Minister for Consumer Affairs & Self Help Group & Self-Employment, Government Of West Bengal
- In office 20 May 2011 – 9 November 2021
- Governor: M. K. Narayanan D. Y. Patil (additional charge) Keshari Nath Tripathi Jagdeep Dhankhar
- Chief Minister: Mamata Banerjee
- Succeeded by: Sashi Panja (Self Help Group and Self Employment) Manas Bhunia (Consumer Affairs)

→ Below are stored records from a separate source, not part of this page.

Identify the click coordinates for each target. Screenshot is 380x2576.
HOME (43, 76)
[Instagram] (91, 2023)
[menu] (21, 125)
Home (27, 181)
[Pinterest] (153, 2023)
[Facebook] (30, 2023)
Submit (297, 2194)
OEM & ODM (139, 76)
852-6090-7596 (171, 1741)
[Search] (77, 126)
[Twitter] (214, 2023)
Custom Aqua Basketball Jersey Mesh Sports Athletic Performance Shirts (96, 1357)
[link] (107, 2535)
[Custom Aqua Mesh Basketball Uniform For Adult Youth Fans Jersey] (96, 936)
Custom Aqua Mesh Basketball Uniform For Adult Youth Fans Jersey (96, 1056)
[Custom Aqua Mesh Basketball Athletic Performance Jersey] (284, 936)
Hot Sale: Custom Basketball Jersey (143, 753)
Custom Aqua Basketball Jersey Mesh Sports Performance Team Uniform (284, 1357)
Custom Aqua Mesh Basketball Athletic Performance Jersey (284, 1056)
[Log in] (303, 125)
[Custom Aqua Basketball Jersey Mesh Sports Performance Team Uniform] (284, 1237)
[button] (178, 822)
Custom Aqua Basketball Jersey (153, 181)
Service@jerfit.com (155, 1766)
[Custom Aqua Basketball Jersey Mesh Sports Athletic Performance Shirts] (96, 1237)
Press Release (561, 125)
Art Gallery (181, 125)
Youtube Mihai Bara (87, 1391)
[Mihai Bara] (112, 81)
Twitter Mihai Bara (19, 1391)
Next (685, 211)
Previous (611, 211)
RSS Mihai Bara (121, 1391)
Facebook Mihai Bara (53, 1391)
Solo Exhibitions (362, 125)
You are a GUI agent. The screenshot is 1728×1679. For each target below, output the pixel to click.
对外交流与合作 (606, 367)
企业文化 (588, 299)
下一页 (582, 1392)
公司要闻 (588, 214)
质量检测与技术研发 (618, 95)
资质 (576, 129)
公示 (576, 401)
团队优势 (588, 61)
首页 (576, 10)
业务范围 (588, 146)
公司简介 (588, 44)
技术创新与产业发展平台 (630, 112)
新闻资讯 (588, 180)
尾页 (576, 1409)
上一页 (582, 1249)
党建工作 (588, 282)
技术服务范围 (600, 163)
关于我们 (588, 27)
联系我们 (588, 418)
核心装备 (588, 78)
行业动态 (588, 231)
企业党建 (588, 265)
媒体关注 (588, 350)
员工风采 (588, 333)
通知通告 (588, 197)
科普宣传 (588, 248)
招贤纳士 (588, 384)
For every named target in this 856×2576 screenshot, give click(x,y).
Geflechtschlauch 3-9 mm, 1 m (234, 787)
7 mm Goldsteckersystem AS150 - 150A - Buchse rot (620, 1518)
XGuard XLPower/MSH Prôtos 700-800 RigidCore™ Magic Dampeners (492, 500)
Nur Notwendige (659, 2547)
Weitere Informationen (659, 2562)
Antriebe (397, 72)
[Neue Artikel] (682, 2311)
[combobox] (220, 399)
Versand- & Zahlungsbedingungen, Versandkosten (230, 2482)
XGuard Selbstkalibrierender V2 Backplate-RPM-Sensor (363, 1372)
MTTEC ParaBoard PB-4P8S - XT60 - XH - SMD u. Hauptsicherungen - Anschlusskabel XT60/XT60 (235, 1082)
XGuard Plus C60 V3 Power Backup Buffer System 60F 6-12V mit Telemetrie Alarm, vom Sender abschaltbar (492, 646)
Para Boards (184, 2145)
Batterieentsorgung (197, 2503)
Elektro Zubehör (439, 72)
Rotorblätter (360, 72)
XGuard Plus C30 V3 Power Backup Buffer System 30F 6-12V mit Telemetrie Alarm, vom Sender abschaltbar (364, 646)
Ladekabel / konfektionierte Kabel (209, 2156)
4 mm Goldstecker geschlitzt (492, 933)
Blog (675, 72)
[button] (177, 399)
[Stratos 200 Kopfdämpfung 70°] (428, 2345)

Member of West Bengal Legislative Assembly
- In office 13 May 2011 – 20 February 2022
- Governor: M. K. Narayanan
- Preceded by: Rupa Bagchi
- Constituency: Maniktala
- In office 1985–2011
- Preceded by: Ajit Kumar Panja
- Succeeded by: constituency abolished
- Constituency: Burtola

Personal details
- Born: 13 November 1950 Kolkata, West Bengal, India
- Died: 20 February 2022 (aged 71) Mumbai, Maharashtra, India
- Party: Trinamool Congress (1998–2022) Indian National Congress (1979–1998)
- Spouse: Supti Pandey
- Children: Shreya Pande
- Alma mater: University of Calcutta

= Sadhan Pande =

Indian politician (1950–2022)

Sadhan Pande (13 November 1950 – 20 February 2022) was an Indian politician who served as Minister for Consumer Affairs & Self Help Group & Self-Employment, Government of West Bengal. He was also an MLA, elected from the Maniktala constituency in the 2011 West Bengal state assembly election. Previously, he was a Congress Leader and six times elected MLA from Burtola till 2011. After his defeat in Lok Sabha Elections 1998, from Calcutta North East, he left Congress and joined Trinamool Congress. Pande died in Mumbai on 20 February 2022, at the age of 71. He suffered from kidney ailments prior to his death.